# [TASK SET]
**A.** Answer these questions from the piece on motherhood and fantasies:
(i) On what phase of the moon was conception imagined?
(ii) What kind of birth took place?
(iii) What does the piece say the rest turned out to be?
**B.** Copy the piece on motherhood and fantasies word for word, from "Ha ha ..was" to "on the ground!".

# [SOURCE TEXT]
....
Motherhood and Fantasies
I had romantic ideas about motherhood
They were exactly that …ideas
I imagined the perfect partner ..you know the one that totally gets you, shows up exactly when you need them, ever so reliable ,supportive and understanding
One that is on the same page with how and when to conceive ( at the perfect astrological alignments on the full moon…blah blah blah .. of course birthing at home and breastfeeding long term following attachment style methods ..co sleeping with our baby and and and….
Of course our baby would be swaddled in oodles of love, safety , oxytocin and fully present ,conscious ,no sleep deprived parents …ohhh and we would have the skill set to process our trauma triggers and thrive ….
Ha ha ..was i in for a shock…yes the safe homebirth happened and an amazing soul entered this world …
The rest ..hmmm was a massive learning curve of humbling my expectations , fantasies and landed me on earth ..both feet on the ground!
So the journey of one of the most profound initiations of life was gifted to me by the gods
Sink or swim..
....
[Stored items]
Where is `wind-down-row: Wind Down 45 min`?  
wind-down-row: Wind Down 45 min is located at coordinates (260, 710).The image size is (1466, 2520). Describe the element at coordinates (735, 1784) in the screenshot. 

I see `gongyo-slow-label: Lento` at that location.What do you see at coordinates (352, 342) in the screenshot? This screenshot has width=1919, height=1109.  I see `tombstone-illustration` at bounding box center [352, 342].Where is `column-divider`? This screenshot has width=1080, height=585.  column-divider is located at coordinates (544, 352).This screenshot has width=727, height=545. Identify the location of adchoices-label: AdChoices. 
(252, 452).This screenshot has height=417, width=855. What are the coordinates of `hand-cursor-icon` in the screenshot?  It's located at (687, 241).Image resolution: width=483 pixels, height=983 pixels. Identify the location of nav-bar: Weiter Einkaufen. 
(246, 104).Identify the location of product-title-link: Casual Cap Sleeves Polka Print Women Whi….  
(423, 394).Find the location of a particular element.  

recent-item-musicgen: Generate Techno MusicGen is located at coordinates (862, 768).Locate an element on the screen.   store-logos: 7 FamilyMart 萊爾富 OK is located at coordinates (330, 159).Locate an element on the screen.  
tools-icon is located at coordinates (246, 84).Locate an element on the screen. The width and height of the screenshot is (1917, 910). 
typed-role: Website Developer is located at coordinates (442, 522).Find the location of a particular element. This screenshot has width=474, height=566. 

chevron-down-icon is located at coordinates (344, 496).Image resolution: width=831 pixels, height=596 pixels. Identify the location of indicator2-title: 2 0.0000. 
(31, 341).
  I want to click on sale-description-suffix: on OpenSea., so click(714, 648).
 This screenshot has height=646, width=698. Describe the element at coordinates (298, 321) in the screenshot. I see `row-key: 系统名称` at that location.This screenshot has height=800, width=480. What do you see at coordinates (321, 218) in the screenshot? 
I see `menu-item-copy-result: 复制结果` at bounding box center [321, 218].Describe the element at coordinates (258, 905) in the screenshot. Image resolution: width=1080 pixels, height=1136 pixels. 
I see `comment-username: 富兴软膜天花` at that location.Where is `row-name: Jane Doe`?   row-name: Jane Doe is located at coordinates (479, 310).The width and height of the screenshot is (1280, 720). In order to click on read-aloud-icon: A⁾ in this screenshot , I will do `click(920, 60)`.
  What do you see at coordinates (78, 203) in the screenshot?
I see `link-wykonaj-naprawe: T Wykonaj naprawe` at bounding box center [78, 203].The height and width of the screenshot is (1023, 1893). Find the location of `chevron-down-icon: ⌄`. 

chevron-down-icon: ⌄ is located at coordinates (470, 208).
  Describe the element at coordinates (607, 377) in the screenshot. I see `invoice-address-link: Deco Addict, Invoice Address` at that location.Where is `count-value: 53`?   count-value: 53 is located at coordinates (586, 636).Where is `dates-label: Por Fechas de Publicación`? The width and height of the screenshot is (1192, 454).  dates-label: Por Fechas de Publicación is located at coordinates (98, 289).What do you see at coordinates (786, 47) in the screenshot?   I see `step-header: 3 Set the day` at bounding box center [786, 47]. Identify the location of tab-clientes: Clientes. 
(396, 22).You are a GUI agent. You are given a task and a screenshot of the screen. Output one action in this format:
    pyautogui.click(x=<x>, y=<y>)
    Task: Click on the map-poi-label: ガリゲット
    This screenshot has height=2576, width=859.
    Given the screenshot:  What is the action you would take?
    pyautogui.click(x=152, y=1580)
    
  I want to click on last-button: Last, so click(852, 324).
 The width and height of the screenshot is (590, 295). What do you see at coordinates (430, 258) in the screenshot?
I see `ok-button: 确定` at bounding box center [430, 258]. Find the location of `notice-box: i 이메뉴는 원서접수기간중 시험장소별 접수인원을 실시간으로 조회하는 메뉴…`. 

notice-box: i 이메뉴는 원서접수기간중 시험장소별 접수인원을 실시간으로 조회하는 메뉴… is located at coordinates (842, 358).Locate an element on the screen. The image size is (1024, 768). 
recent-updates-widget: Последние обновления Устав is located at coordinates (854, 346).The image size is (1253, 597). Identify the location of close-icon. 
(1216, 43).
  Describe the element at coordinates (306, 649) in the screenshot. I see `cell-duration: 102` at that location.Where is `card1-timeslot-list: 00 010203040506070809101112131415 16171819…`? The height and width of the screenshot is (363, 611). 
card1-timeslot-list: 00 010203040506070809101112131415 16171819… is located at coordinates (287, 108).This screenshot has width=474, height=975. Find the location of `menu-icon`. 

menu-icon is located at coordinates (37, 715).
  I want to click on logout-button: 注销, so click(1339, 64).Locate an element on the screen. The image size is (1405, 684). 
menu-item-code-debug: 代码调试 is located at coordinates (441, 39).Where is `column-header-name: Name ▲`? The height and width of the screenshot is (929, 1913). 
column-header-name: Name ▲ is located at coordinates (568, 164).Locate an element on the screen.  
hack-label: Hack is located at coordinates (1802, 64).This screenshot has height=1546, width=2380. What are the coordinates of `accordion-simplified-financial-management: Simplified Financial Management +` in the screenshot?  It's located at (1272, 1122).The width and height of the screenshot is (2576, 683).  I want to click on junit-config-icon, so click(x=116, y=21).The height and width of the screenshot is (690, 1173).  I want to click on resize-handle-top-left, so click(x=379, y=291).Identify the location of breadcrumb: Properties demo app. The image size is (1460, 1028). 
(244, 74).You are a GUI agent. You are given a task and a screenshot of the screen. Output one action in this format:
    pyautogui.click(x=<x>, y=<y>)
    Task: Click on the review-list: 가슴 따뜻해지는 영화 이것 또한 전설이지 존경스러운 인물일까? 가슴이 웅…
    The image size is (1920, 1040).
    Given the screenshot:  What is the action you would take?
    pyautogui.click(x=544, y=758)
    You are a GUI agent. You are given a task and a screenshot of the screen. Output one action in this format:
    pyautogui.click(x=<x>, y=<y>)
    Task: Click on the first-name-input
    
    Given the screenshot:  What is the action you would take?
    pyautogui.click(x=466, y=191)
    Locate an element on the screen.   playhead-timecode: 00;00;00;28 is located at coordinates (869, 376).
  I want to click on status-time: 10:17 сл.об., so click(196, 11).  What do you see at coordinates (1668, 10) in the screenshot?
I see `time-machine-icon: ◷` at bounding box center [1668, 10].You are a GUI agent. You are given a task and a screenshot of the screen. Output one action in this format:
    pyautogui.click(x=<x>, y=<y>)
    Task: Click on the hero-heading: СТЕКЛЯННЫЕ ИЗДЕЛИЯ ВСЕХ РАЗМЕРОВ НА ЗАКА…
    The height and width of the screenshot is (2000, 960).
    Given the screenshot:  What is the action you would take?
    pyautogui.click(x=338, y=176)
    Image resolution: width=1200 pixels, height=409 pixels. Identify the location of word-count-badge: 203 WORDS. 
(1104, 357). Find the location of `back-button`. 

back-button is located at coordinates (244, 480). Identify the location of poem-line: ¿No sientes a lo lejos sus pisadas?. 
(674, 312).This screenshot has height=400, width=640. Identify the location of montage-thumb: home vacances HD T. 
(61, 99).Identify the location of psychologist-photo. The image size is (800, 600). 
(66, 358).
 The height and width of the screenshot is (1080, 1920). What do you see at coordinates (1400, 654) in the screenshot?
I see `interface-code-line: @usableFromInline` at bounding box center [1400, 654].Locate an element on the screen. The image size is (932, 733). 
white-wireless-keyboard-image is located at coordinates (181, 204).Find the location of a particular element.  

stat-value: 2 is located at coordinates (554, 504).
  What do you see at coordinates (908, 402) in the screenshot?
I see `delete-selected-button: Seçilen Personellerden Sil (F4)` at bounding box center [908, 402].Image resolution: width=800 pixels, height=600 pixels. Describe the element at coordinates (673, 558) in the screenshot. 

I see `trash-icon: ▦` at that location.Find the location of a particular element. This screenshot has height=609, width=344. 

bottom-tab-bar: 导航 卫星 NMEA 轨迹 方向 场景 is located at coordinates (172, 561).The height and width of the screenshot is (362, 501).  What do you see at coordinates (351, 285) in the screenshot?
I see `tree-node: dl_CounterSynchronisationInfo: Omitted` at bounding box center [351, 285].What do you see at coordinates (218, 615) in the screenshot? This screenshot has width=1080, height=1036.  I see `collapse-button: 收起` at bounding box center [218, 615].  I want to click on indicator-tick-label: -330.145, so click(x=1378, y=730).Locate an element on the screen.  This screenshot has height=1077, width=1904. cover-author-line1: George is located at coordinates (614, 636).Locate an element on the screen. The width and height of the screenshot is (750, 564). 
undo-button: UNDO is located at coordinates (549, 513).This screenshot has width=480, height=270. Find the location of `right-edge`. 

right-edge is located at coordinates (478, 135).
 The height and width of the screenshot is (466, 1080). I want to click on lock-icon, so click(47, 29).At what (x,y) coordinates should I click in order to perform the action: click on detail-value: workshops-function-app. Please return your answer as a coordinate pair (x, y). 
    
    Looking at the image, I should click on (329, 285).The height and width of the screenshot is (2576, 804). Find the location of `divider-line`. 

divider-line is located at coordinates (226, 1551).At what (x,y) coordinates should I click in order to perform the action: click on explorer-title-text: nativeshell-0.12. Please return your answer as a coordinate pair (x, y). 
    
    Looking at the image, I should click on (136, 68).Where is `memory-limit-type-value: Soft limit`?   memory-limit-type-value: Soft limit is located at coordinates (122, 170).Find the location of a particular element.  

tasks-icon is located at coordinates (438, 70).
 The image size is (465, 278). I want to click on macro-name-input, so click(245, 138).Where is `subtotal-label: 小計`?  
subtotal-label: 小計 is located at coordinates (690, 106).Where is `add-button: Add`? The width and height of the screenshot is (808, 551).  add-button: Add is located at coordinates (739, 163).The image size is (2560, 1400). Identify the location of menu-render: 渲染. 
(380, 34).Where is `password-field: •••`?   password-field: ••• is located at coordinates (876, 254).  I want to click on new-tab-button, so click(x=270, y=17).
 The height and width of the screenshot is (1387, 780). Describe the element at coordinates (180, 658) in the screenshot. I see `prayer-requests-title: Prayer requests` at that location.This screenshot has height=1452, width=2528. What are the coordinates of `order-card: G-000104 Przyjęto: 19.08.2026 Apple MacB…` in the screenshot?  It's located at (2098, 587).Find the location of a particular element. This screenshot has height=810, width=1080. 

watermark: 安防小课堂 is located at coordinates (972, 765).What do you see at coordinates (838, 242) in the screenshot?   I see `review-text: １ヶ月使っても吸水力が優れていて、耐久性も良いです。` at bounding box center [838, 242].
....
# [ANSWERS TO THE PROBLEMS]
**A.**
(i) The full moon.
(ii) A safe homebirth.
(iii) A massive learning curve of humbling expectations and fantasies.

**B.**
Ha ha ..was i in for a shock…yes the safe homebirth happened and an amazing soul entered this world …
The rest ..hmmm was a massive learning curve of humbling my expectations , fantasies and landed me on earth ..both feet on the ground!